Say I have a PDF file that contains one or more embedded fonts. Here's my understanding of how a single character of text is rendered:
- First, determine which font the character uses.
- Use the font's "cmap," embedded in the PDF, to determine the font's glyph name for the given character. For example, the character '&' in PDF text might map to a glyph that the font internally calls 'ampersand'.
- Use the font's "glyf" table to determine the bounding box / drawing instructions for the glyph name.
Here's my question: is a PDF cmap generally consistent? Put another way, if I encounter the character "&" in a PDF, can I be assured that the cmap will always map "&" to the ampersand glyph? Or does some PDF-generation software create its own arbitrary mapping between character codes and glyph names (which would be rather evil and possibly break in-PDF searching and text selection)?
Of course I realize it's possible for the cmap to use an unintuitive mapping -- I guess I'm asking, does this actually happen in the Real World?

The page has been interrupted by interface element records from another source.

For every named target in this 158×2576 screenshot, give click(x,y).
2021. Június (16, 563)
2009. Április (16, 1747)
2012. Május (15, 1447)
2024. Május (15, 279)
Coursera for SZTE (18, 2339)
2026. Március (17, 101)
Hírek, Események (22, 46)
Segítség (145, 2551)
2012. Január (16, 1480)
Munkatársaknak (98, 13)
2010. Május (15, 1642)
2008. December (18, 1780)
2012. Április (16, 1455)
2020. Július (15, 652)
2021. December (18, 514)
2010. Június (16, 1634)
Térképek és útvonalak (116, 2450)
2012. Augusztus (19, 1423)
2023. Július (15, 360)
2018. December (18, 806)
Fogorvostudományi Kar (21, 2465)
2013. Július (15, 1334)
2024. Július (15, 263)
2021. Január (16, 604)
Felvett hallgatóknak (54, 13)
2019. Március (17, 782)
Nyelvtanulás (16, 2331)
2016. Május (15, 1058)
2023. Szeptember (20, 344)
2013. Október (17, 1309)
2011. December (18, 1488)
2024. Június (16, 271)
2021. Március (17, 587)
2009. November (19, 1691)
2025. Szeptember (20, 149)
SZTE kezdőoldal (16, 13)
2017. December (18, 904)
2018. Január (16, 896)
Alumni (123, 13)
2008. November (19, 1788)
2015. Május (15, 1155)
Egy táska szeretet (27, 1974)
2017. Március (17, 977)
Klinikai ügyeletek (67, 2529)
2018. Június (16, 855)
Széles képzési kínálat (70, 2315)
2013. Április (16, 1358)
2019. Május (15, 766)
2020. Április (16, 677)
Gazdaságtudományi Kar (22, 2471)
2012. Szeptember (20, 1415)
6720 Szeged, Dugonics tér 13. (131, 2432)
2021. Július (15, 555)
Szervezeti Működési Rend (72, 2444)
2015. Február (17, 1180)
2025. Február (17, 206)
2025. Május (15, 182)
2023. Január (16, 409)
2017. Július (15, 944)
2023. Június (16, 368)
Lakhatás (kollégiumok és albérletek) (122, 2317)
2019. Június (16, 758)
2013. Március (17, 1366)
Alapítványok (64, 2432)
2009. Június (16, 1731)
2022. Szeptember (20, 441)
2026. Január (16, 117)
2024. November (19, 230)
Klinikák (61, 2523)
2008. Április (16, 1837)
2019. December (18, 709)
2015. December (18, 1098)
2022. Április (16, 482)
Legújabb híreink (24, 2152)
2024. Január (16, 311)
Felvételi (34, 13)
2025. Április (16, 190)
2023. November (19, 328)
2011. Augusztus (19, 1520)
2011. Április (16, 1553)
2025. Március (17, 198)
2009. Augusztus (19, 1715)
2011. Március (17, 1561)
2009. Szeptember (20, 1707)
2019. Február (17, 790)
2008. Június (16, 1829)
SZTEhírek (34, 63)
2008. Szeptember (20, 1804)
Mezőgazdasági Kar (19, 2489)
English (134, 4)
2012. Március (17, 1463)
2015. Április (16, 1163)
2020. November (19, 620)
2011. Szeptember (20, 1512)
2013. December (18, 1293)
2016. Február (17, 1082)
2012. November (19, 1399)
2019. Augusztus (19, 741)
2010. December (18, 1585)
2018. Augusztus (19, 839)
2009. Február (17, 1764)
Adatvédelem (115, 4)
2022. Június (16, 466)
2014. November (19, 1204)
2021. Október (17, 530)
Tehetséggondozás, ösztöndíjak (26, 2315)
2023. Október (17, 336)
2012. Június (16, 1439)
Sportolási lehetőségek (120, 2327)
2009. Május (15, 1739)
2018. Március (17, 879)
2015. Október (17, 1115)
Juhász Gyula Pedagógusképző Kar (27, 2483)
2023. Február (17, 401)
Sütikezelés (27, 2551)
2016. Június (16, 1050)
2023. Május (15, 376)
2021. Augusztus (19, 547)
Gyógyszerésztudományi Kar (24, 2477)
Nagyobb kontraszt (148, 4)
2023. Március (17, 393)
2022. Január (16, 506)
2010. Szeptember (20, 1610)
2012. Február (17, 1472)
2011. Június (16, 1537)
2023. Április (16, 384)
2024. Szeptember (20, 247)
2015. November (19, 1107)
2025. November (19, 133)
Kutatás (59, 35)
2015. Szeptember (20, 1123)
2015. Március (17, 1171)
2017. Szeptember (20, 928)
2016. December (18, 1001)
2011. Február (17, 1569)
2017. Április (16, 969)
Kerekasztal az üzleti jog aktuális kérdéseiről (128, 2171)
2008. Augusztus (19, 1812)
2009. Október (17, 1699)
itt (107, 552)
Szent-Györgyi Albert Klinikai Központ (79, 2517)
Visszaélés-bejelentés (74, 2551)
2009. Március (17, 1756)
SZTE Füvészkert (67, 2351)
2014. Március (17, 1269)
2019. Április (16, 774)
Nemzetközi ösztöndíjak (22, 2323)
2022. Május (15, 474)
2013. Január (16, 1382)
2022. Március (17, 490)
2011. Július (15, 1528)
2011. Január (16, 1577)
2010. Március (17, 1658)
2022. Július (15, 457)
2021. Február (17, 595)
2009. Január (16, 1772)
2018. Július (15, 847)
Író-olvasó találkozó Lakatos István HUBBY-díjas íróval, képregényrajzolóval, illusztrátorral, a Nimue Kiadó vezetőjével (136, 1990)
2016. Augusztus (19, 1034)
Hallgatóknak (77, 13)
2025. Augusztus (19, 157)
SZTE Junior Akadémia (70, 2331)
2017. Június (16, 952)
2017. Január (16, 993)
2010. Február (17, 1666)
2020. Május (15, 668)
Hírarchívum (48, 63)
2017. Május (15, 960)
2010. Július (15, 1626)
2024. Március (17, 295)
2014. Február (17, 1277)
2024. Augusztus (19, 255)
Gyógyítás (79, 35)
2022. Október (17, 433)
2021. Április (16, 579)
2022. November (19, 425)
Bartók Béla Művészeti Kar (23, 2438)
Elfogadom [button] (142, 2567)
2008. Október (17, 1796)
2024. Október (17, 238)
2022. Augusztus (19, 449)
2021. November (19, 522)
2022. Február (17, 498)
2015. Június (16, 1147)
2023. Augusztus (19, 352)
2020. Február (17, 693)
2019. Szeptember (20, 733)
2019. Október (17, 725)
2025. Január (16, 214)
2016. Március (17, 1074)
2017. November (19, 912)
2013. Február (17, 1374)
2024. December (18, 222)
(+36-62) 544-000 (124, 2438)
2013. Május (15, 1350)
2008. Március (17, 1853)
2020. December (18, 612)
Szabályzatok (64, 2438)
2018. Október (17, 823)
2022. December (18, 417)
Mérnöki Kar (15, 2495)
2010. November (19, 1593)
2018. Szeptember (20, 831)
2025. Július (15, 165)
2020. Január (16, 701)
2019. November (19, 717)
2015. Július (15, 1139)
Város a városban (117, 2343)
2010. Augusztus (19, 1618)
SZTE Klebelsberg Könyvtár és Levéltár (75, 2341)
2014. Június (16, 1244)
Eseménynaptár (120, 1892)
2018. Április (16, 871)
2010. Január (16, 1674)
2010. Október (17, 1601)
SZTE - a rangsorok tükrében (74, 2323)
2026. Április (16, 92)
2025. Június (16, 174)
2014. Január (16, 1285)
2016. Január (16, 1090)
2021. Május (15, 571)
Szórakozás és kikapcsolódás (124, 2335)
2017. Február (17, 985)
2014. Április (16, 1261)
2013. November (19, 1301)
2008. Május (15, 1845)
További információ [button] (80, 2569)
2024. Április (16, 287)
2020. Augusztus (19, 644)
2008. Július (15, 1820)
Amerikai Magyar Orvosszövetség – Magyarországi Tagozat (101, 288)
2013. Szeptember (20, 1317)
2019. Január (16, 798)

My specific use-case is in the world of music fonts. I'm analyzing characters in a PDF to determine which music glyph each one represents (e.g., treble clef, notehead, etc.). I want to know how confident I can be that the combination of font name and character code will always result in the same glyph. For example, if I know the font name is "Opus" and the glyph is "#", can I assume that will always be mapped to the treble clef glyph? Or do I have to analyze the glyph's metrics to make sure it's actually a treble clef?